EXERCISE DIRECTIONS: Excluding every picture, print exactly the lines from the one containing "Select Forward in Shipments menu" through the end of the material below, both ends included.
#####
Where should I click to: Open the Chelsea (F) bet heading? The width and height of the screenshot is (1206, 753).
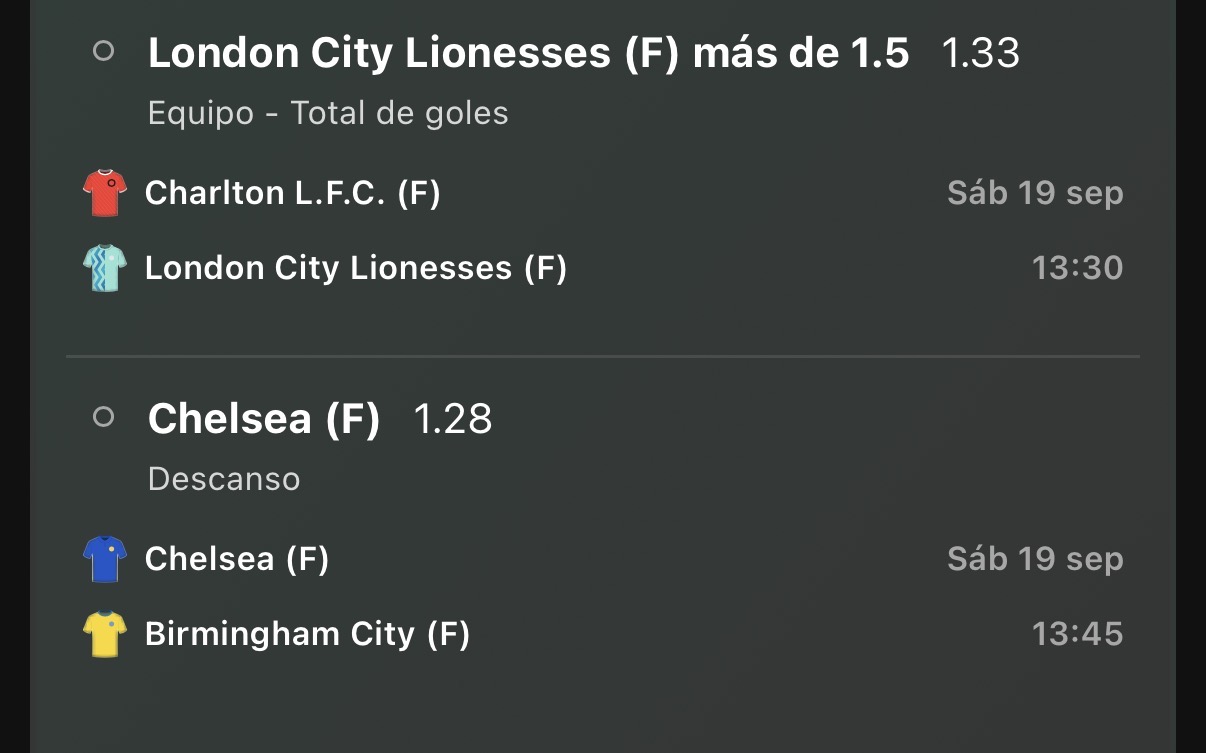click(x=264, y=419)
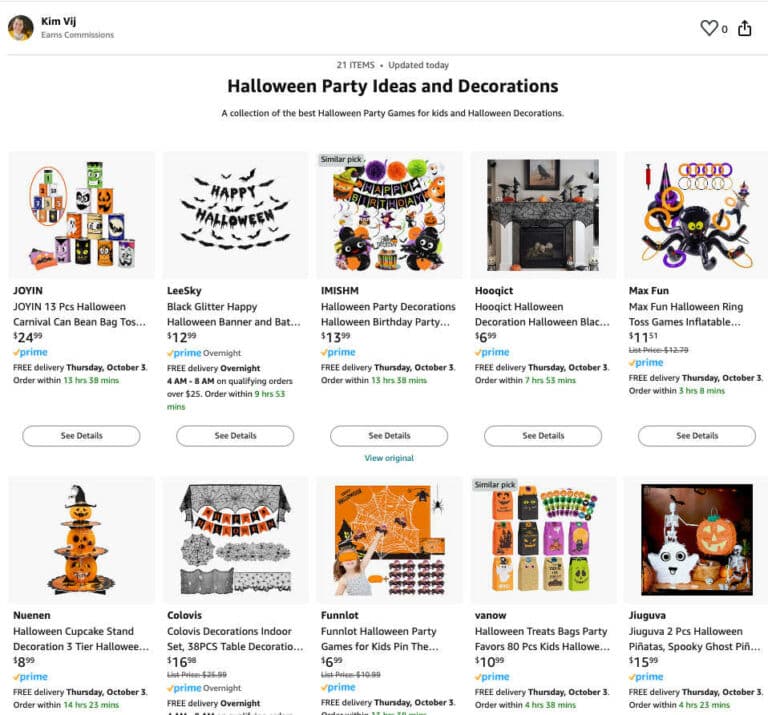Click See Details for JOYIN product
768x715 pixels.
click(82, 436)
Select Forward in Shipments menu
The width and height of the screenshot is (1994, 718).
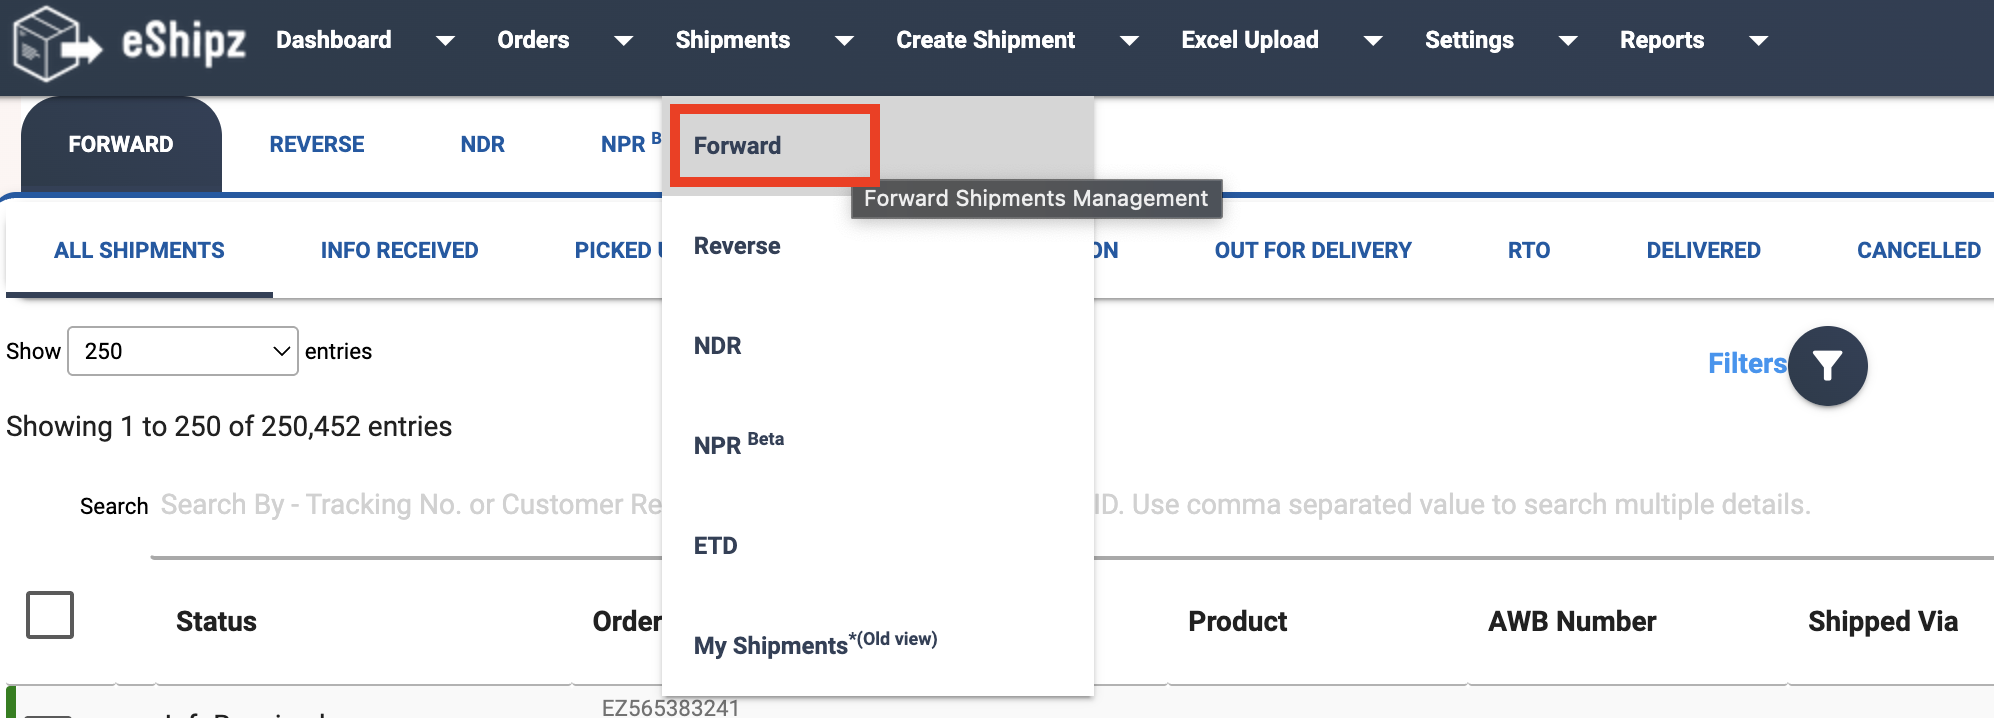click(775, 146)
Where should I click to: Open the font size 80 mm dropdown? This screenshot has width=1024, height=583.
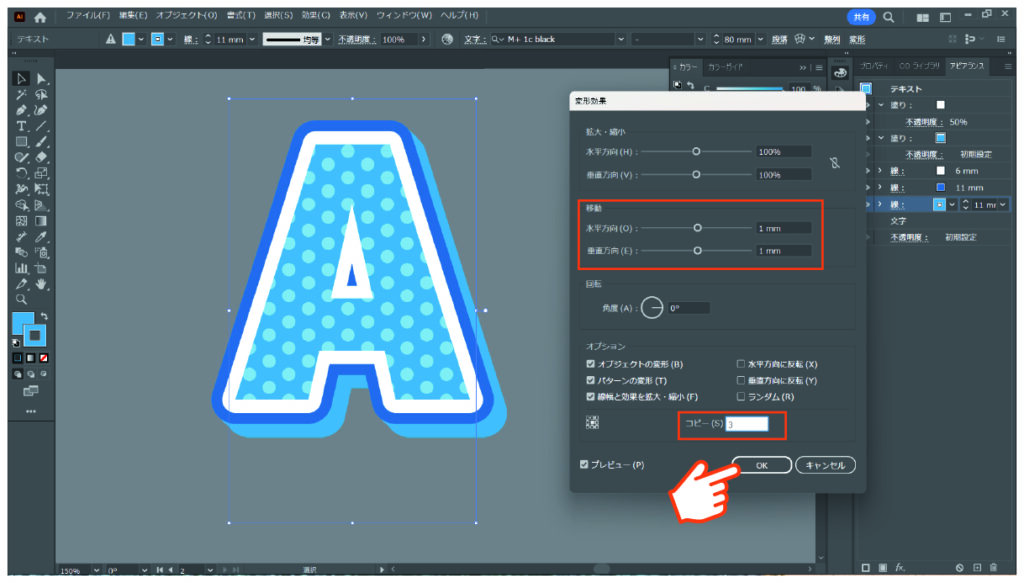pos(760,39)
#####
THE ANSWER:
Select Forward in Shipments menu
The width and height of the screenshot is (1994, 718).
click(775, 146)
Where should I click to: Open the font size 80 mm dropdown? This screenshot has width=1024, height=583.
pos(760,39)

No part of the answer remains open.